Practicing Summer Sun Safety

August is a busy month, but it’s also the perfect time to take advantage of some fun in the sun before fall arrives. From a little time at the beach to lounging by the pool, hiking in the great outdoors or working in your yard—you probably have big plans to make the most of the remaining days of summer!

August is also Summer Sun Safety Month, so whatever you have planned, it’s important to protect your skin. Dr. Karyn Haitz recently offered a few skin safety tips, from planning ahead to how to pick the best sunscreen and more!

  1. Protecting your skin takes a little preparation. If you’re going to be spending extended time in the sun, especially from 10 a.m. to 4 p.m. when UV rays are the strongest, it’s important to protect your skin from damage. “Sun protective clothing, sunscreen and shade-seeking behavior are some simple ways for people to protect their skin from the sun,” Dr. Haitz said. That may mean wearing clothing that keeps your skin covered, such as long sleeves, pants and wide-brimmed hats or clothing made from UPF fabric, utilizing sunscreen and taking a break under a beach umbrella or shady place periodically.
  2. Select your sunscreen carefully. “The best sunscreens are physical blockers, which are also called mineral sunscreens,” Dr. Haitz said. “Their active ingredients are zinc oxide or titanium dioxide, which are two natural minerals that are more effective in blocking the sun.” Dr. Haitz recommends at least SPF 30, but ideally SPF 50. “A higher SPF has a higher sun protection factor, which is better at blocking the sun,” she said. “But you get diminishing returns of sun protection as the SPF increases, particularly beyond SPF 50.”
  3. Sunburns are serious business. In the short-term, overexposure to sun can lead to redness and pain—which Dr. Haitz says aloe vera jelly can help relieve and products like Vaseline or Aquaphor can help soothe. But overexposure to the sun can also have long-term consequences. “Overexposure to the sun can lead to skin cancers, such as basal cell carcinoma, squamous cell carcinoma, and melanoma, as well as pre-skin cancers,” Dr. Haitz said. “It can also trigger certain autoimmune diseases and suppress the immune system.” In addition, chronic sun exposure can lead to premature aging of the skin, such as wrinkles, loss of skin elasticity, dark and light spots, blotchiness and rough or leathery skin texture.
  4. There’s no such thing as a “safe” tan. Holding on to that golden glow as summer fades into fall may sound appealing, but any tan caused by exposure to UV radiation—whether from the sun or a tanning bed—is harmful to the skin. If you prefer a tan, self-tanning products may be the way to go. “Self-tanning products and sunless tanning lotions are safe to use because they don’t cause DNA damage. Just be careful not to inhale these products,” Dr. Haitz said.
  5. Wear sunscreen every day. “One misconception is, ‘I don’t need to put on sunscreen because I am inside all day,’” Dr. Haitz said. That may be true, but you will also likely get in your car or sit by a window, which means you will be exposed to UVA rays. “While UVB rays primarily cause sunburns, exposure to UVA or UVB rays can lead to the formation or skin cancers or premature aging,” Dr. Haitz said. Newer products, such as sunscreen brushes or tinted sunscreens, make it easier for you to reapply sun protection during the day or make it a part of your daily life, Dr. Haitz said.
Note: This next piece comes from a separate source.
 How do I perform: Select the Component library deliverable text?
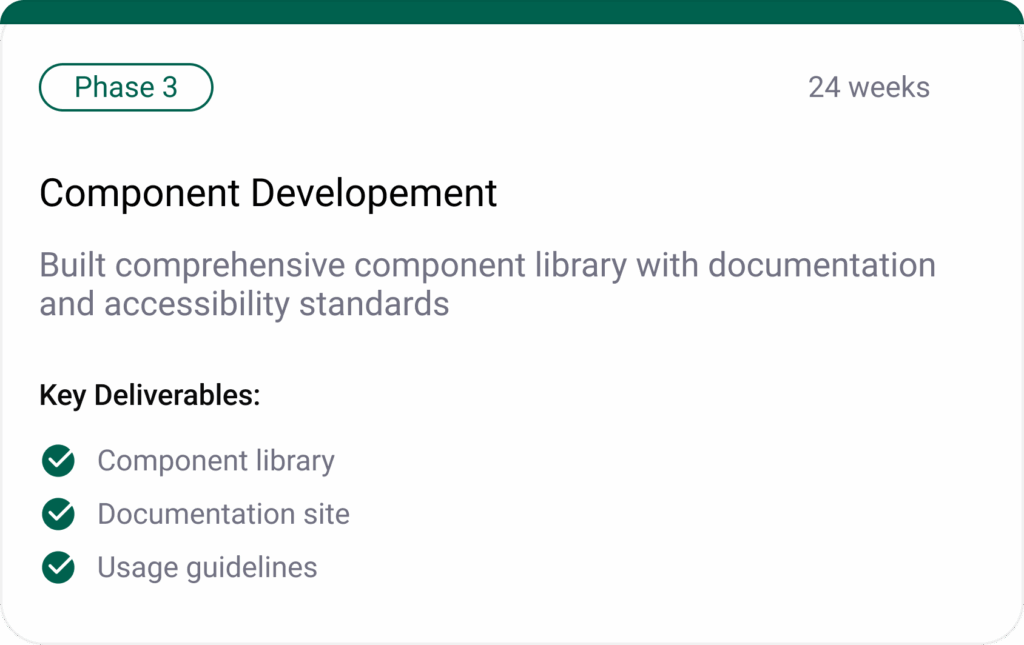coord(215,461)
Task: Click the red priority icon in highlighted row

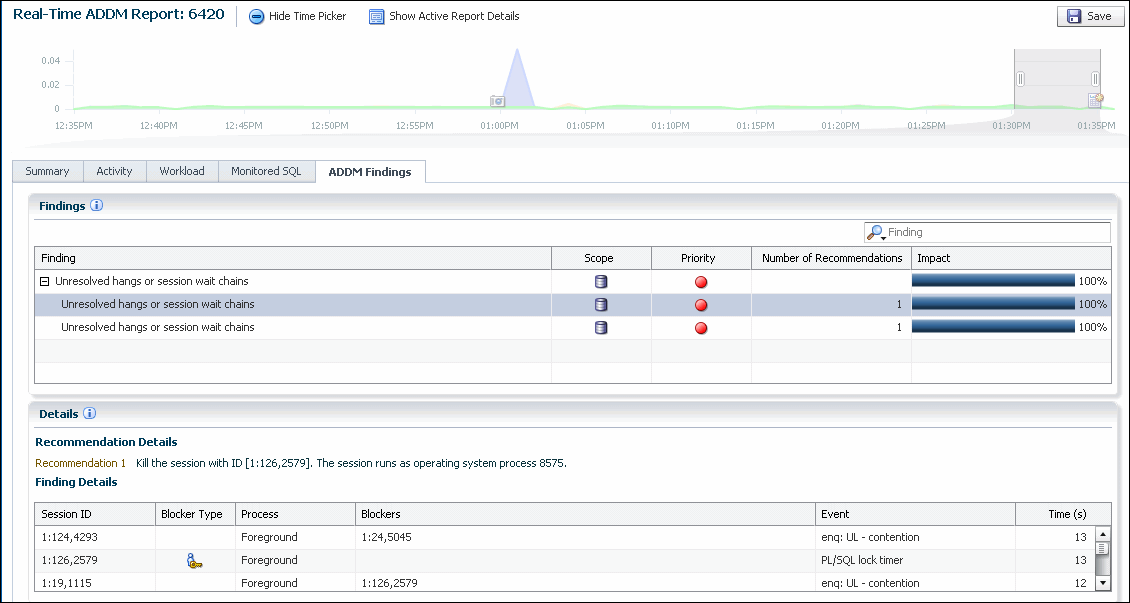Action: click(701, 305)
Dr. Karyn Haitz, M.D., is a board-certified dermatologist who specializes in medical, surgical and cosmetic dermatology. She is part of the dermatology team at Pacific Dermatology Specialists. Dr. Haitz sees patients at three California locations: Seal Beach, Los Alamitos and Long Beach. Born and raised in Long Beach, she enjoys hiking, yoga and spending time with her daughter, family and friends.